• **Task directions**:
Turn the records below, from the line with "Given: Click schema:name" to the line with "Looking at the screenshot, I should 254,217.", into a two-column CSV headed instruction and location, with one row per record, each value in a single quoted field, and line breaks replaced by spaces. Leave out the pictures.

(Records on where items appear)
-=-=-=-=-

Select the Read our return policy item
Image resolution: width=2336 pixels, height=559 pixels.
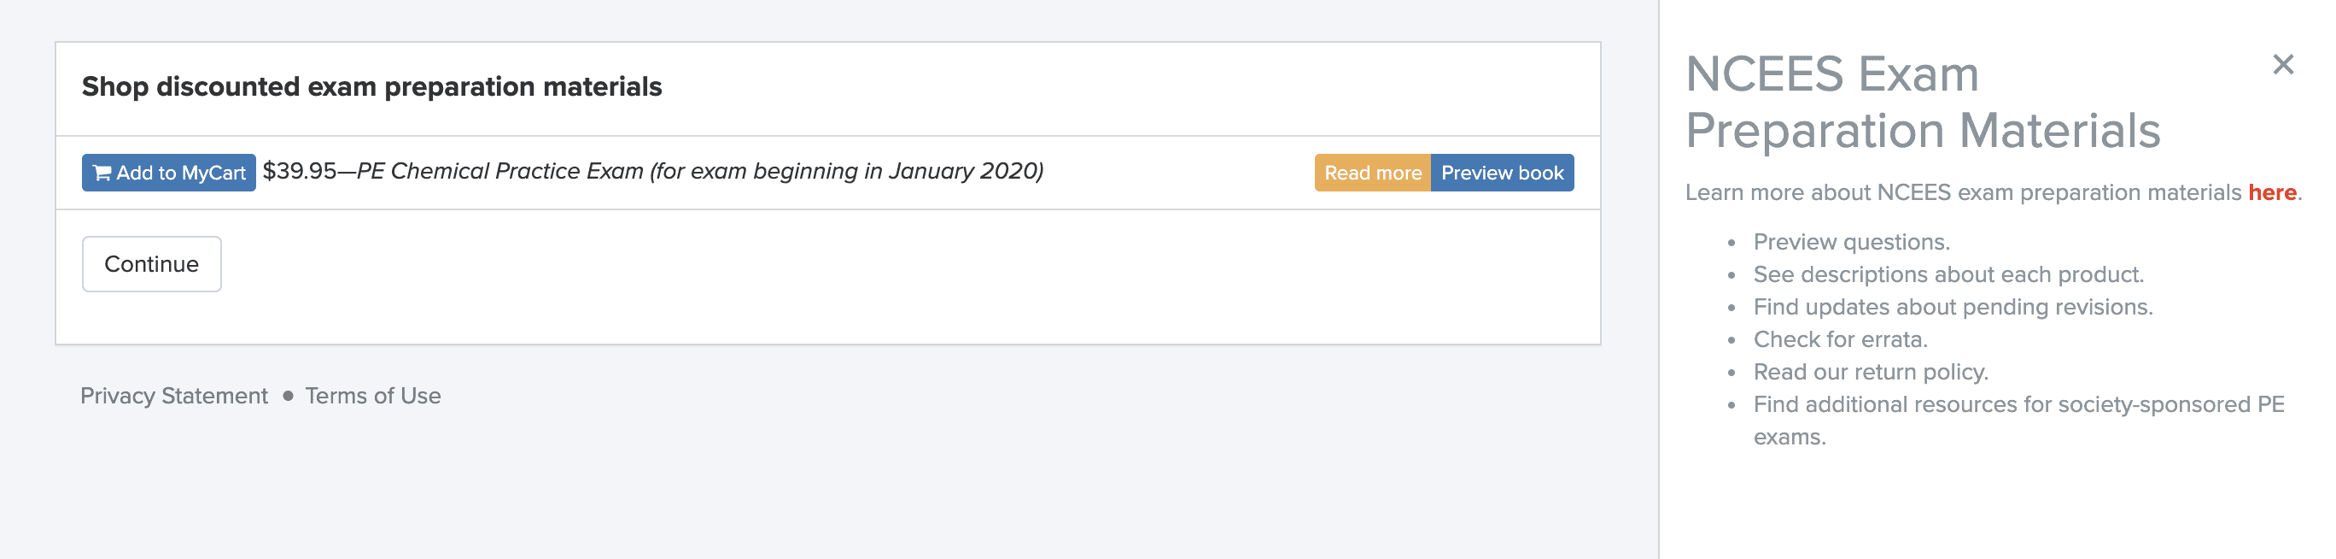(1870, 372)
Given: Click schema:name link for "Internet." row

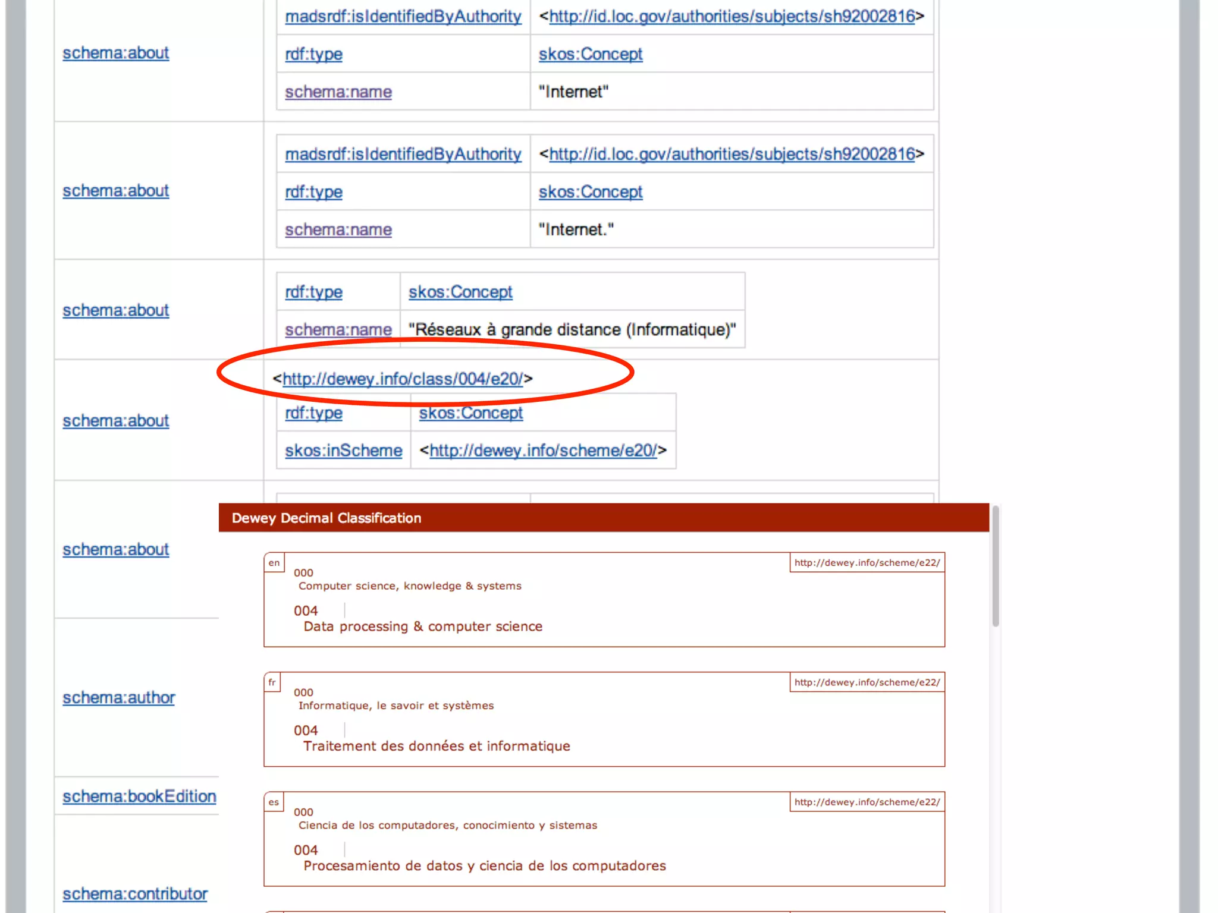Looking at the screenshot, I should (x=338, y=229).
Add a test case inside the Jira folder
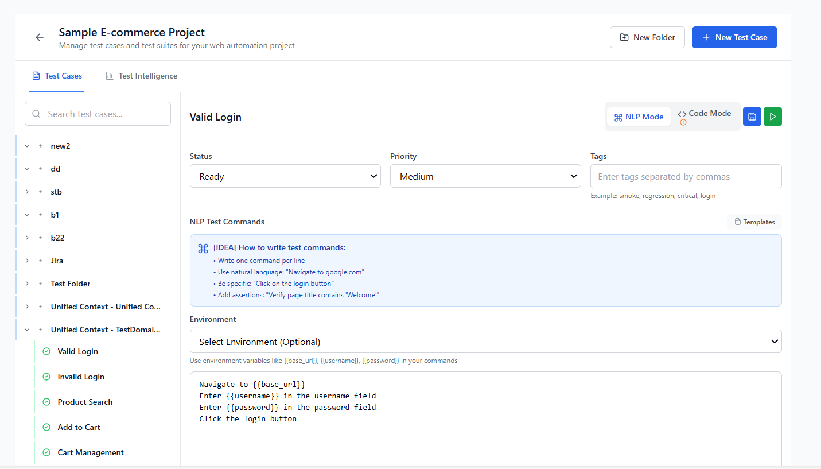 click(40, 261)
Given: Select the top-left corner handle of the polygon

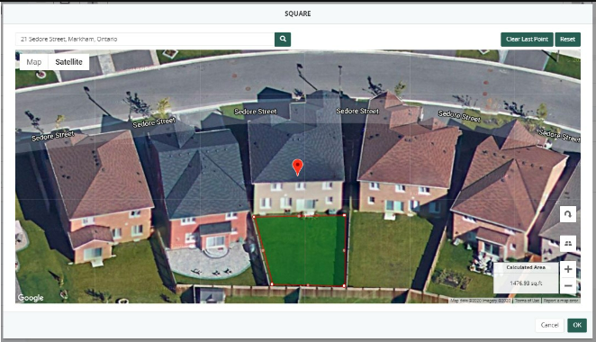Looking at the screenshot, I should 254,217.
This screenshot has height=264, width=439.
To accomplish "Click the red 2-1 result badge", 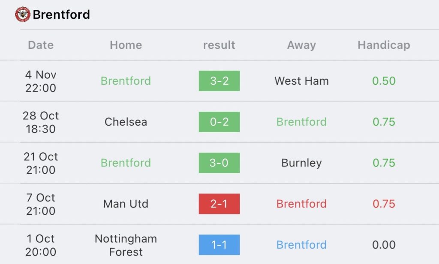I will point(219,204).
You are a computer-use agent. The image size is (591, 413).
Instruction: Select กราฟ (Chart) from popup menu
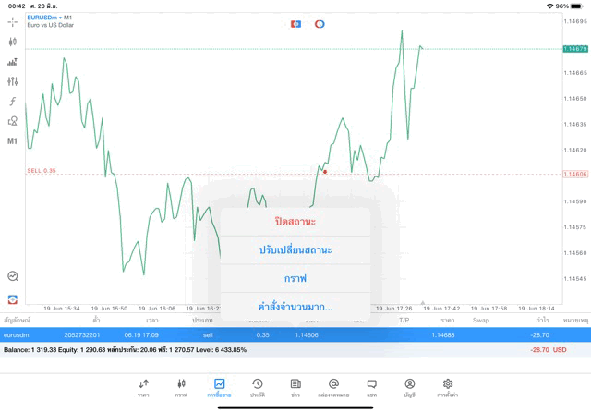click(x=296, y=278)
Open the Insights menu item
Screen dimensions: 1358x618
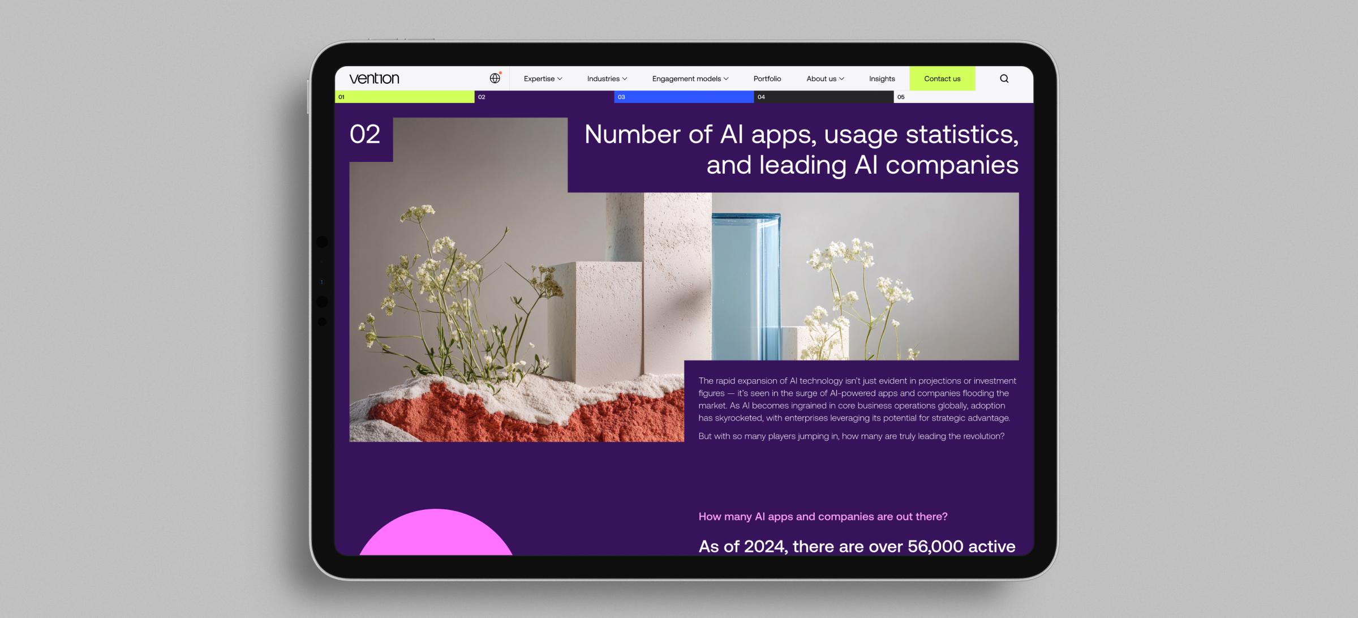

-=-=-=-=-

• **Full output**:
instruction,location
"Given: Click schema:name link for ""Internet."" row","Looking at the screenshot, I should (x=338, y=229)."
"Add a test case inside the Jira folder","click(40, 261)"
"Given: Select the top-left corner handle of the polygon","Looking at the screenshot, I should 254,217."